To my relief the moment passed. But given the fact that those words were seared ineradicably into my memory... given the fact that when her skin-grafting operations were over, she stayed on and became part of our family...wouldn't it be reasonable to expect her presence to have liberated me, then and there, from American culture's myopic obsession with physical beauty? Shouldn't I have understood, early on in childhood, that real love always arises in response to something other than evenly spaced features and a smooth complexion?

Were it only so! Such is the power of our Hellenistic equation of personal worth with physical attractiveness -- combined with the universal modern-day tendency to see ourselves as who I am body! -- that even the terrifying enlightenment bestowed by the living lesson of Shigeko couldn't expunge my inborn female vanity. I, like multitudes of other people down through history, have had to contend with vanity's vast power to trivialize our existence. Oh, to retrieve for some higher purpose all those countless hours squandered in search of the maddeningly elusive goal, the creation of a pretty face!

Even the Talmud tells of a young woman's ghost, hovering over her grave and beseeching a visitor to the cemetery: "Tell my mother to bring me my comb and mascara stick!"

Rashi's comment is that having died young, the girl missed her comb. The first time I heard that story, it struck fear into my heart. Did this mean that whatever was on my mind today would be on my mind for eternity? It seemed like a good definition of Gehinnom [Hell].

 

* * *

 

One recent winter evening, seated at my desk, I happened to glance over at the lampshade just as a housefly landed on the translucent white fabric, and was about to shoo it away with a flick of my wrist when my ordinary habits of perception, caught off-guard, were suspended for a few moments.
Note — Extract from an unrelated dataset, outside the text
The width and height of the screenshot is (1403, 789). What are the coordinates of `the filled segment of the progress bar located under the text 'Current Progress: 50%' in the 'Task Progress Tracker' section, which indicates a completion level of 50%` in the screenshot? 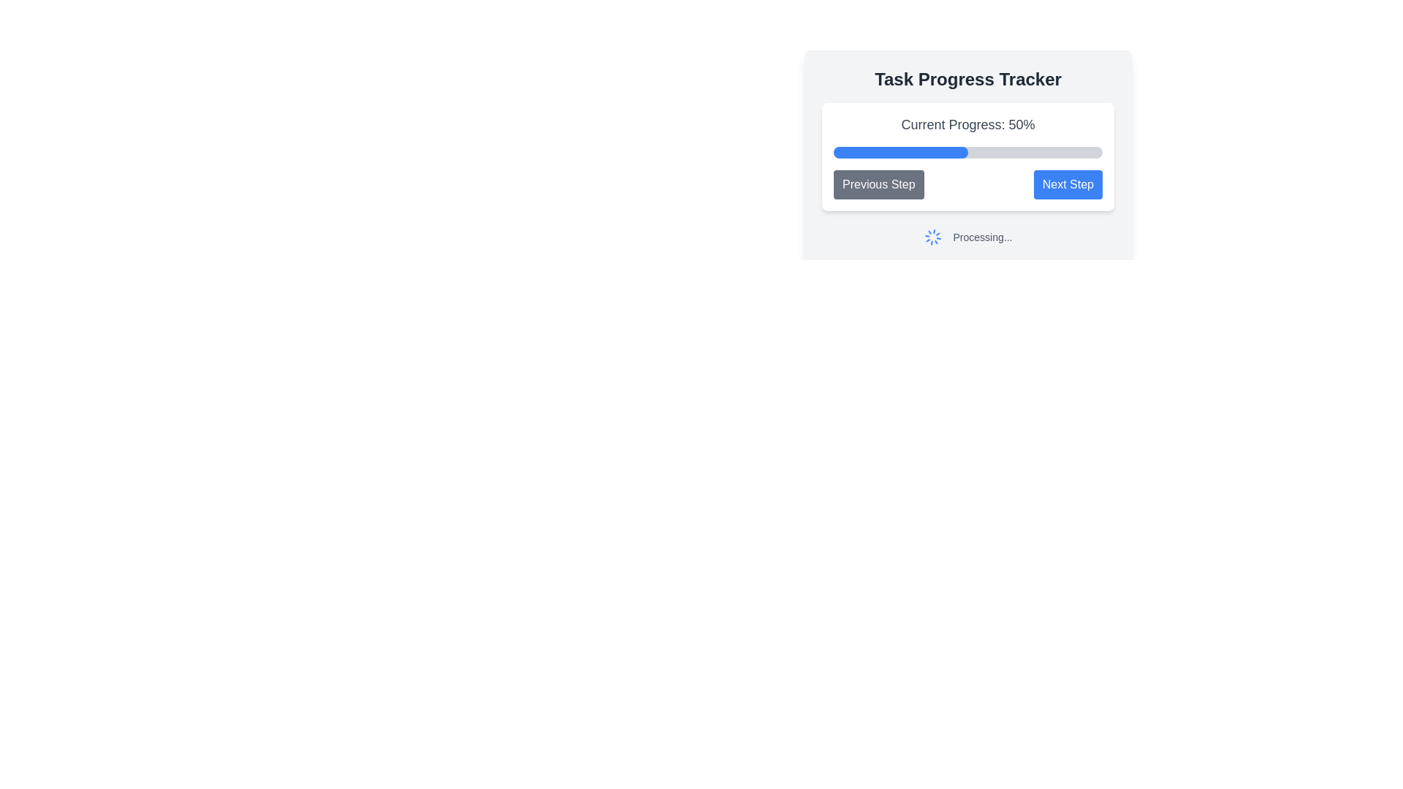 It's located at (900, 152).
The dirty, germ-laden housefly, whose presence I abhorred, was illuminated from behind, and transformed.

Parked on the lampshade a few inches away was a tiny perpetual-motion creature straight out of science-fiction, with hugely outsize round eyes glowing like emerald-green jewels; the multi-jointed busy back-legs planted firmly upon the white light, as delicately weightless as black thread, and all their black hairs a-quiver as the exquisite forelegs, like busy tiny hands, were cleaning, cleaning, cleaning: cleaning his face, like a tiny man in a speeded-up film, scrupulously, meticulously wiping his hands after a tasty supper, silver wings beating as invisibly as a hummingbird's in stationary flight. He was a fabulously magical, unworldly, hairy little machine, mathematically precise and perfect and elegant in his every teeny-tiny detail, a thousand times too fast and complicated and intricate to follow. He was grooming himself, grooming himself, grooming himself. Then with a buzz he flew away.

Where was the housefly I was about to swat?
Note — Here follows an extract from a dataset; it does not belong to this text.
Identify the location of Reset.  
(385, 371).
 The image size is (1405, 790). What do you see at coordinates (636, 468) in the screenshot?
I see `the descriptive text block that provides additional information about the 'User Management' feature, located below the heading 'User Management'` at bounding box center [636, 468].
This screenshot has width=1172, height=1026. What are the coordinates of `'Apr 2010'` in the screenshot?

A few days later, a ragged-looking orange cat out by the garbage bins caught my eye as she groomed herself, licking toes and ears and tail.
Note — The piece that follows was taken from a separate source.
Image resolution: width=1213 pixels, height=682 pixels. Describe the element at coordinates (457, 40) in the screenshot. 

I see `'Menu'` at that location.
Grooming, grooming, grooming. Like the housefly and the cat, we have been instilled with this instinct by our Creator but like any other facet of our personalities, it's up to us to channel the impulse, to voluntarily impose a limit on the amount of time and thought we accord it during our brief sojourn here on earth. We needn't get rid of the grooming instinct, but do have to exert control if we're not to be controlled. Like every other good thing, it has the power to draw us closer to the Almighty or God forbid, farther away. It can help us to fulfill our life-mission, or eventually take up so much room in our thoughts that we'll be missing it in the grave.

The Midrash teaches that all human souls were fashioned on the day the world was created, in the precise form and image they assume when they descend to earth. We know without being told, of course, that the Divine Image doesn't refer to anything physical…that we're most human when we're most divine. But to live accordingly is a daily victory.

Thank God for aging! What a clever system! For as we "lose everything beautiful the body," we're forced finally to celebrate: It's the love in a face that makes it beautiful. It's by emulating God's love that we'll find the love we're seeking, and in imitating our Creator that we become ourselves.